On Saturday, September 29 Rugby Club members Dickie Pearce, Mick Hall, Shona and Mike Cranfield could not wait to get started with a competitive match of their own.
Rugby fans watched on as they battled it out for first place.
Each game lasted five minutes and if neither conker has broken during that time, a shoot out takes place.
Each player then had three sets of three hits.
The player who landed the most clean hits is named the winner.
After a tense set of hits Mick Hall came out as the overall winner.
Contestants are not allowed to use their own conkers, nuts are supplied for each game after being gathered and strung by the organisers.
As with any game with a long tradition, conkers has an almost-equally-long tradition of cheating.
Officially, anybody caught cheating is frowned upon, even shunned, but a successful cheat is almost as lauded as a successful player.

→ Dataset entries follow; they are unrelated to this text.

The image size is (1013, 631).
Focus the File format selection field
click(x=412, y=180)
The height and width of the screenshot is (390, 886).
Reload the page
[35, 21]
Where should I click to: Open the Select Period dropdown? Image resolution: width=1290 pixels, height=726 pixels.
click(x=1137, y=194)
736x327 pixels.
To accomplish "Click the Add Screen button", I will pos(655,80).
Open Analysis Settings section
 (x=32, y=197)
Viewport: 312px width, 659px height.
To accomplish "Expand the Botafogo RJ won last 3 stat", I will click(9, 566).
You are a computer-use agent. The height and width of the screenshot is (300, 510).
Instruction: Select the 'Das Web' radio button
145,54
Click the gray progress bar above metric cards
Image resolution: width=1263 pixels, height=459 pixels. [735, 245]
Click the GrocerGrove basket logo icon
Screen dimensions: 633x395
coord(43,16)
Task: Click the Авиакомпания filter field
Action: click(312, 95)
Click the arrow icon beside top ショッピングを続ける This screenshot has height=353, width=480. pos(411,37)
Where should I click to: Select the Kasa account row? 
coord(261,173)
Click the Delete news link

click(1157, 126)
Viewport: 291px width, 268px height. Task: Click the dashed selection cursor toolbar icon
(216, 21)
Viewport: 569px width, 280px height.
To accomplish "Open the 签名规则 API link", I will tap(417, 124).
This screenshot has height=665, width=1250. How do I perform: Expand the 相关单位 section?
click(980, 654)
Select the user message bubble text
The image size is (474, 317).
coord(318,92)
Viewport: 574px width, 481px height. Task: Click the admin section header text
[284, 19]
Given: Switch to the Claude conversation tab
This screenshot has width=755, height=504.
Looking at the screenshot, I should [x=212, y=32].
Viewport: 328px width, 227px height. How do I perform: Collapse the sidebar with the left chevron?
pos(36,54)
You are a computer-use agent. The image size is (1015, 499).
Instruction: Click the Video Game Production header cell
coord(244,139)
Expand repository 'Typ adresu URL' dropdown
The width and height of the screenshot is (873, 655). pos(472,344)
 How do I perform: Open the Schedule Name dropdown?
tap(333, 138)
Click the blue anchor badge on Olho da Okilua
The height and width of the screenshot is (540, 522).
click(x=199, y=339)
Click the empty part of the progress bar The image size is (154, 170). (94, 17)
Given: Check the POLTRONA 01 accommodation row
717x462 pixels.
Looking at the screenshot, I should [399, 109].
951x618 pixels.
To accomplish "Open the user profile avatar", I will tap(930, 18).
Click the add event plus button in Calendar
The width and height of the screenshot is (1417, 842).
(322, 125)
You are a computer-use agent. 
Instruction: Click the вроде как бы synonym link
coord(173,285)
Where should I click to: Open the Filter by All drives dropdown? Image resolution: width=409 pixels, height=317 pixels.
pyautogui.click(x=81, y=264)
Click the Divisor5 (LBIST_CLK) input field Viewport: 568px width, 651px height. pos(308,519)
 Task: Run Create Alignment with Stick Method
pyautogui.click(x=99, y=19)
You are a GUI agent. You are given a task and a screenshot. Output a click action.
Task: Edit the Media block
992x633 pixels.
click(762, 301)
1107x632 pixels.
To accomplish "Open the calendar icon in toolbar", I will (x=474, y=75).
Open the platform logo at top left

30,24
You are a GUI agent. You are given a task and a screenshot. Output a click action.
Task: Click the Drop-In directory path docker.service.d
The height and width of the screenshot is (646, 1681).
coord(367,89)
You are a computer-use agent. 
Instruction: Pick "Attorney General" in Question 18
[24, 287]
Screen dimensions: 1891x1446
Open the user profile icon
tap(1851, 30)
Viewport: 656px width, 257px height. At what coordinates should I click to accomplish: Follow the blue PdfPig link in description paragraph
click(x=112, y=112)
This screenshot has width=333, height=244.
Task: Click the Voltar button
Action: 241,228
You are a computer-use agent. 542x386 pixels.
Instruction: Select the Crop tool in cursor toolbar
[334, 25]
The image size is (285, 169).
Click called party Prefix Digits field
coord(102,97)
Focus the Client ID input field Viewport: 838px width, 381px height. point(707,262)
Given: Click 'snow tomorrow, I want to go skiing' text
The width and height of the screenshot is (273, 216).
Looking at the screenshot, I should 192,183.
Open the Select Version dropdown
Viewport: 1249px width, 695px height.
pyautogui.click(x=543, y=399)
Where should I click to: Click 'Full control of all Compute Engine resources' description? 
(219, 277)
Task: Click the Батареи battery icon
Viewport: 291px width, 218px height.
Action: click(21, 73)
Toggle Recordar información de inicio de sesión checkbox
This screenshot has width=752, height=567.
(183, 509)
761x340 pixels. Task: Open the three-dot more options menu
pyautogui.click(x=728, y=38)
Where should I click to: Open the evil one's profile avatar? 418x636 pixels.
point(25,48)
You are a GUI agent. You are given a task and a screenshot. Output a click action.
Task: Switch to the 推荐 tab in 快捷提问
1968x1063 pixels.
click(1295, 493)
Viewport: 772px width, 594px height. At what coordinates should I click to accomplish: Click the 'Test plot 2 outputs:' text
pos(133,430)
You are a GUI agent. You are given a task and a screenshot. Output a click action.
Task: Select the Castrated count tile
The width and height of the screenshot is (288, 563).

Cheating includes, using last year’s conker (a laggie), brief baking, time on a hot radiator, pickling, soaking and drying and coating with varnish (fresh conkers are shiny, and kept so by constant polishing.
Mick Hall said that he will be very happy for anyone to check his conkers next year when he defends his title!
It is thought that Robert Southey was the first person to recognise a game of ‘conkers’, describing the game in his memoirs in 1821.
However back then knock outs were played with snail shells or hazelnuts.
As the game became more popular horse chestnuts were used.